— Вот видишь ли, дитя мое, — продолжал объяснять Ганне Богдан, — народ кругом встает. Да, он слишком настрадался; его уже и видимая смерть не страшит: или умереть, или добыть себе волю. А как дать волю всем?

— Как? — повернула к нему Ганна свое изумленное лицо. — Ты спрашиваешь, как дать волю всем? Но ведь мы для того и поднялись, чтобы вызволить весь народ из лядской кормыги.

— Так-то так, — вздохнул Богдан, — да сделать это не так-то легко... И вызволить из тяжкой неволи — одно, а дать всем равную волю — другое...

— Мы должны это сделать, дядьку! — вспыхнула Ганна и заговорила горячим, взволнованным голосом: — Как можем мы пользоваться своими правами и привилеями, когда кругом все стонут в неволе? Господь призвал вас, как Моисея, вызволить народ из египетского пленения, и вы должны это совершить!.. О, дядьку, не слушайте тех, которые из— за ласощей и прелестей панских расшатывают вашу волю и сбивают вас с пути, указанного вам господом. Господь создал нас всех вольными и равными и не дозволял одним людям обращать других в рабов подъяремных. Не дозволял одним отымать у других последний кусок и тешить себя роскошью, когда ограбленные стонут в нищете. Не дозволял сильным мучить, истязать несчастных. И если эта кривда творится и в других царствах, то не от бога, не от бога она!

Ганна вдруг оборвала речь. Она произнесла всю эту тираду так пылко, что теперь ей сделалось неловко за свое прорвавшееся волнение; но на Богдана оно подействовало чрезвычайно отрадно.

— Любая ты моя горличка, — произнес он мягко, — сам я болею об этом душой... Перед богом-то все равны, но не перед людьми... и на то божья воля... Да разве ляхи дозволят нам когда-либо это?

— Зачем нам смотреть на ляхов, дядьку? Мы кровью своей купили это право, мы завоевали его!

— До этого еще далеко: война еще впереди. Но если мы и победим ляхов, дитя мое, кто позволит нам распорядиться самим?

— Кто же может помешать нам, дядьку?

— Все. Все соседи, Ганно, ополчатся на нас, чтоб не было повадки и своим подданцам. Вот в том-то и горе! — вздохнул он глубоко. — Я и то хлопочу везде, чтобы усилить свои полчища, да союзникам верить нельзя. О, на доброе дело привлечь их трудно, а на злое слетелись бы живо, как вороны на труп!

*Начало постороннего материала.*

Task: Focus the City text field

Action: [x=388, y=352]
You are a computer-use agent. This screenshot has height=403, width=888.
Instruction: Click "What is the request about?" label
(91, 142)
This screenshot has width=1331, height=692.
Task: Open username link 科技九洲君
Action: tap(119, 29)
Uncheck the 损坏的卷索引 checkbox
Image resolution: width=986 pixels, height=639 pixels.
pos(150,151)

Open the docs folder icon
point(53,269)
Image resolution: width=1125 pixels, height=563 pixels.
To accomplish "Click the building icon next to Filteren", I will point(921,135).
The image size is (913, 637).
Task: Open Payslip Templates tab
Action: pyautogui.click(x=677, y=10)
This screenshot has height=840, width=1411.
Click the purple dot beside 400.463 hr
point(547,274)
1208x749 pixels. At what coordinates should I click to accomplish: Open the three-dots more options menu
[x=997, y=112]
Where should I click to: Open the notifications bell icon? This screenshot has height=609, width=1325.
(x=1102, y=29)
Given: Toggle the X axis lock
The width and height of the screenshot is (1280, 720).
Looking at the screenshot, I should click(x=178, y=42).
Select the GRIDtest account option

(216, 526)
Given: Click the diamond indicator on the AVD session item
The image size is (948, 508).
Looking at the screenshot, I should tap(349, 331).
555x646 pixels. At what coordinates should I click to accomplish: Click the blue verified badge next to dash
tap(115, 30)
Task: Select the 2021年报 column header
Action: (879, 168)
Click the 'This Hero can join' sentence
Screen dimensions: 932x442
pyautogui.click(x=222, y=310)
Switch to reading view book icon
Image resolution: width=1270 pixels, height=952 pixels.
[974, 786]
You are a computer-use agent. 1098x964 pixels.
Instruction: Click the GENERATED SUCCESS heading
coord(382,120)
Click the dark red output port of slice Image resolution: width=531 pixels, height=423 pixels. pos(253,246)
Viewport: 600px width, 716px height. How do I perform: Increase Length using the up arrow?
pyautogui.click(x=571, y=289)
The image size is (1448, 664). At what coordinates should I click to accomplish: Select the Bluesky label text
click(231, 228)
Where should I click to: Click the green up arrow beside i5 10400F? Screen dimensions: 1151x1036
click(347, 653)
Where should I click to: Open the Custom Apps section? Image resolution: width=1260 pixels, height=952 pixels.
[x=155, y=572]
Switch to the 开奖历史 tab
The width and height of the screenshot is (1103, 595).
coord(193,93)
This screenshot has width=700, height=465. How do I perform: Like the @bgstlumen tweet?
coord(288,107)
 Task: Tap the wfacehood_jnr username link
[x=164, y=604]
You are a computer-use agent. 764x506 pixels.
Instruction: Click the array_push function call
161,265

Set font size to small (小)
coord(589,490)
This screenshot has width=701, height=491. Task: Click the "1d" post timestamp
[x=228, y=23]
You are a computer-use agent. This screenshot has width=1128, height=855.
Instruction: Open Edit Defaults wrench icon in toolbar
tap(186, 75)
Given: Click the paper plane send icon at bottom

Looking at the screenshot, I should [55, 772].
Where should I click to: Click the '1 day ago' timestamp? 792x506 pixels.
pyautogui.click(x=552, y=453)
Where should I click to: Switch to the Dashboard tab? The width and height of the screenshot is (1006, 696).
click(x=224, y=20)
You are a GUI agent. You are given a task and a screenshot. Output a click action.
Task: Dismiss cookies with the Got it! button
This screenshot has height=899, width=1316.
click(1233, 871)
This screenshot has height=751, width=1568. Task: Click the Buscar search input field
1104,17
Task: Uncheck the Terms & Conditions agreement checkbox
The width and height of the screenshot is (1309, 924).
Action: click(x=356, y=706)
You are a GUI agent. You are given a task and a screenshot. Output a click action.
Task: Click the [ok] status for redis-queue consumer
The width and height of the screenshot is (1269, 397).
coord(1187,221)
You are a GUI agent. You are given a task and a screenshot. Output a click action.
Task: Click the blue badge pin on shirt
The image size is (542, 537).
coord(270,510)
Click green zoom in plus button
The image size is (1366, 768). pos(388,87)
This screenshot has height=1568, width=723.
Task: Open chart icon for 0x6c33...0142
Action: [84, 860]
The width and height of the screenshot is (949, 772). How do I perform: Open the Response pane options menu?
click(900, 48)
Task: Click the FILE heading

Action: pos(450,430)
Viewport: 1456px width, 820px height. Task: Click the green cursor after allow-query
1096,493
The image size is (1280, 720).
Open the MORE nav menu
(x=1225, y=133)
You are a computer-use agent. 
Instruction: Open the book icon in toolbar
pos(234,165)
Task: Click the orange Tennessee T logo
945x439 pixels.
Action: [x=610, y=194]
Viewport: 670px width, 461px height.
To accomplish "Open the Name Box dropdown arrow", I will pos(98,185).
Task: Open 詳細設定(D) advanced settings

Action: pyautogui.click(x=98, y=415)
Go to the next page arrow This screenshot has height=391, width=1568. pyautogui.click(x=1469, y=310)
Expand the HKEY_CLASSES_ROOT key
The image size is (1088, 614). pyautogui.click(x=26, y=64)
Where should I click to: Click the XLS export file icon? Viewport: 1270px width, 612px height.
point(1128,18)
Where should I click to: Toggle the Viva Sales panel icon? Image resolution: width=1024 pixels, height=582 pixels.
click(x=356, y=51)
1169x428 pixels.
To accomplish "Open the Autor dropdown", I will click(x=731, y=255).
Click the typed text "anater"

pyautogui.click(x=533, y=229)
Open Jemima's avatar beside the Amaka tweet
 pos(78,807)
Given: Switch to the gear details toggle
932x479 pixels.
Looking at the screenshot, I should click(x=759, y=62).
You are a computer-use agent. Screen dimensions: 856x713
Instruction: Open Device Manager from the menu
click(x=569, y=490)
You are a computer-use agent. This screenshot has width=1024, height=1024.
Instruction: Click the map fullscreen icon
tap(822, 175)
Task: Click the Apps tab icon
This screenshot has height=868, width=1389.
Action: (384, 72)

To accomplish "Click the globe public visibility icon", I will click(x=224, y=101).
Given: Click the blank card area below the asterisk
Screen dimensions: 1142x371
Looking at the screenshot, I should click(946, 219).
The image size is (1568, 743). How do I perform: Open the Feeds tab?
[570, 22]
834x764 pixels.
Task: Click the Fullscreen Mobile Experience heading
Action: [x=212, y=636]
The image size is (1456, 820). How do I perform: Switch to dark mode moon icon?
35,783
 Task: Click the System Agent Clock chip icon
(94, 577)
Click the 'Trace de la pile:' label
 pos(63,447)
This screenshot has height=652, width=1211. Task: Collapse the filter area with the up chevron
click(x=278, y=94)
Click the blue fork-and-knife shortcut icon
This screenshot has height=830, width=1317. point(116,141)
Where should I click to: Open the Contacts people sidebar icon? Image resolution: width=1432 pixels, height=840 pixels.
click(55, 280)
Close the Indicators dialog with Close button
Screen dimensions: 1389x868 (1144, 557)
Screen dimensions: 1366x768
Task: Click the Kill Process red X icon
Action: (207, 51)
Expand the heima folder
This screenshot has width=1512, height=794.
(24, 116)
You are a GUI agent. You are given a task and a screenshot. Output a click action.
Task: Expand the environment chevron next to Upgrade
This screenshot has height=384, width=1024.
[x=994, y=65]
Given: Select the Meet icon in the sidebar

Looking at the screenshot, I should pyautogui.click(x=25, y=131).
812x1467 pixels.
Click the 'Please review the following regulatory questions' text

— И не верь, не верь им, дядьку, — вспыхнула снова Ганна, — верь в свои силы: господь тебя избрал, и он поможет тебе! Смотри, разве мы не видим каждый день знаков его милости? Кругом бегут лядские войска, падают города и замки, народ встает. О, дядьку, дядьку, несчастный, обездоленный народ! Кругом встает он, бросает свои семьи и хаты и лавами кровавыми устилает свою бедную землю. — На глазах Ганны задрожали слезы. — Ему верь, дядьку, на него положись, — продолжала она с воодушевлением, — в нем наша сила! Не верь тем приспешникам панским, которые стараются смутить твое сердце: не на грабеж, не на разбой идет он, — он жизни своей не жалеет, чтоб выкупить братам и волю, и веру, а они пристали к нам лишь для того, чтоб наполнить лядским золотом карманы свои. Зверь дикий живет на воле, птичка малая летает свободно и славит, как знает, бога, только наш несчастный, ограбленный народ отдан здесь на глум и муки панам.

— Ох, Ганно, правда твоя, — произнес взволнованным голосом Богдан, — в тебе правда. Но без союзника нам не устоять: поспольство — не войско, а татары — знатоки в войсковых делах.

— Да, «знатоки»... — повторила с горькою улыбкой Ганна, — это и видно. Недаром же друг наш Тугай-бей. наших же людей погнал толпами в неволю! Разве ему мало досталось ясыра? Оба гетмана в плен попались, а он еще захватил и наших, оставленных отцами, женщин и детей.

— Знаю, знаю! — перебил ее грустно Богдан. — Тугай оправдывался, говорил, что это сделано без его ведома... Да, так или не так, а делать нечего, — вздохнул он, — должны мы смотреть на все сквозь пальцы, чтобы не утерять и этого союзника.

— О, дядьку, дядьку, разве татары могут быть нам друзьями? Что им до нашей воли и веры? Им нужен только ясыр! Уж если без союзника не устоять нам, отчего не просишь ты московского царя? Московский царь — не хан крымский; я верю, что он протянет нам свою руку щиро, нам, младшим детям: ведь Москва одной с нами веры! Ведь у людей московских должно так же болеть сердце, как и у нас, за те поношения, которые терпит здесь церковь наша от ляхов! Да разве б они стали чинить нам такие кривды, которые делают нам теперь татары? Татары — неверные, вечные враги наши и идут с нами защищать нашу веру и волю?!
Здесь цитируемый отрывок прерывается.